Summary A short 1–2 sentence overview of what this guide helps you accomplish and who it’s for.

Example: This guide shows you how to deploy Meridian Runtime to your staging environment using Docker Compose. It’s intended for developers familiar with Docker and basic CLI usage.

Audience State the expected reader background and prerequisites at a glance.

  • Intended for: e.g., backend engineers, SREs, contributors
  • Assumes: basic Python, Docker, and Unix shell familiarity

Goals List the concrete outcomes the reader will achieve.

  • Deploy a minimal Meridian graph locally
  • Enable structured logs and metrics
  • Verify health and graceful shutdown

Non-goals Clarify what this guide will not cover to prevent scope creep.

  • Production hardening
  • Cloud-specific IaC (Terraform, CloudFormation)
  • Deep dive into the scheduler

Prerequisites What the reader needs before starting (tools, access, versions).

  • Python 3.11+
  • uv installed (or pip)
  • Docker Desktop (optional for this guide)
  • Repo cloned and dependencies installed

Before you begin Short setup steps to put the reader in a ready state.

1) Clone and install dependencies

Bash
git clone https://github.com/GhostWeaselLabs/meridian-runtime.git
cd meridian-runtime
uv sync

2) Run unit tests to ensure the environment is healthy

Bash
uv run pytest -q

High-level overview Provide a brief conceptual framing of what will happen and why. Use a diagram if helpful.

flowchart LR
  A[Source] --> B[Node]
  B --> C[Edge: typed + bounded]
  C --> D[Sink]
  D --> E[Observability: logs + metrics]

Steps Numbered, actionable steps with commands and expected output. Each step should be testable and verifiable.

1) Start the example graph

Bash
uv run python -m examples.hello_graph.main
Expected output (abridged):
Text Only
INFO scheduler Started
INFO node.hello Initialized
INFO node.hello Processed 10 messages

2) Enable structured logging Explain where to enable and what to expect. Link to reference if applicable.

3) Expose metrics endpoint Explain configuration, port, and how to curl it:

Bash
curl -s localhost:8000/metrics | head

Validation How the reader confirms success.

  • Logs include node lifecycle events (init, process, shutdown)
  • Metrics endpoint returns non-empty payload with counters/gauges
  • CTRL+C exits cleanly within N seconds

Troubleshooting Known failure modes with symptoms and remedies. Link to the broader troubleshooting page for more.
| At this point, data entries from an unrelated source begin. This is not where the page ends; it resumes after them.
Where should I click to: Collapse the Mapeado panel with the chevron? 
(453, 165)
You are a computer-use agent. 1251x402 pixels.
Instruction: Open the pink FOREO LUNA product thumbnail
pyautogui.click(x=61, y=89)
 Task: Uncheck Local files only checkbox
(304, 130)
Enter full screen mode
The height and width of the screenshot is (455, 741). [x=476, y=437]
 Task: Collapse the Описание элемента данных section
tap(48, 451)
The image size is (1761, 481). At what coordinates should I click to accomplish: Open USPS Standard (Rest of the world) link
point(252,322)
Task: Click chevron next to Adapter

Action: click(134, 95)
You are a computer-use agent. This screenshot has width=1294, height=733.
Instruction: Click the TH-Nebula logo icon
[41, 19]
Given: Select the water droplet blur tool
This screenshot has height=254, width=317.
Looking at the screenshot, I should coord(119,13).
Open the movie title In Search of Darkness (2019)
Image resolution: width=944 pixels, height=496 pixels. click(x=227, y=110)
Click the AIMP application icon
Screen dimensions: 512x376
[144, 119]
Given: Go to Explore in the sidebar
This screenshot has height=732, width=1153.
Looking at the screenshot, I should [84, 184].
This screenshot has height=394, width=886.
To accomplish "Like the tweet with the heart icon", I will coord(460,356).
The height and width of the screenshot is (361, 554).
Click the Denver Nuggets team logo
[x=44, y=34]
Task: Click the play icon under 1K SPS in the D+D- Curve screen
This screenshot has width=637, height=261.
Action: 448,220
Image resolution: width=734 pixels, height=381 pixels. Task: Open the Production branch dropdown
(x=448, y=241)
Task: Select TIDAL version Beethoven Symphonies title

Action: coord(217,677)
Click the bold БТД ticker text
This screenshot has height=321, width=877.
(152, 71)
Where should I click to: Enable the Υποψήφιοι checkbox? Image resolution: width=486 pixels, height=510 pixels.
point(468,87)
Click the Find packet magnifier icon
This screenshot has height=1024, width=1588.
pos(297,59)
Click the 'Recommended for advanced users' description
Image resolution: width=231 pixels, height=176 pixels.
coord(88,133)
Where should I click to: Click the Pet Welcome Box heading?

  • Port already in use → change METRICS_PORT or stop conflicting service
  • Missing dependencies → re-run uv sync, verify Python version

Performance and scalability notes Optional: any guidance on limits, tunables, or costs of this approach.

  • Increase queue bounds for bursty inputs
  • Prefer backpressure over drop when correctness matters

Security and compliance notes Optional: mention secrets handling, PII, and logging policies.

  • Avoid logging payloads that contain PII; log IDs and metadata only

Cleanup How to tear down any resources.

Bash
# Stop processes
pkill -f hello_graph.main || true
# Remove local artifacts if any
rm -rf .cache

Next steps Curated links to continue the journey.

  • Quickstart: ../getting-started/quickstart.md
  • Patterns: ../concepts/patterns.md
  • API reference: ../reference/api.md
  • Observability: ../concepts/observability.md

Appendix: Template guidance for authors Keep guides focused on a single task and time-bound (<15 minutes). Split large topics into multiple guides. Prefer copy-pasteable commands and show expected output snippets. Use relative links and keep filenames in lowercase-kebab-case. Headings use sentence case; proper nouns keep their capitalization.

Metadata (optional) Add a small front matter block when useful for surfaced metadata.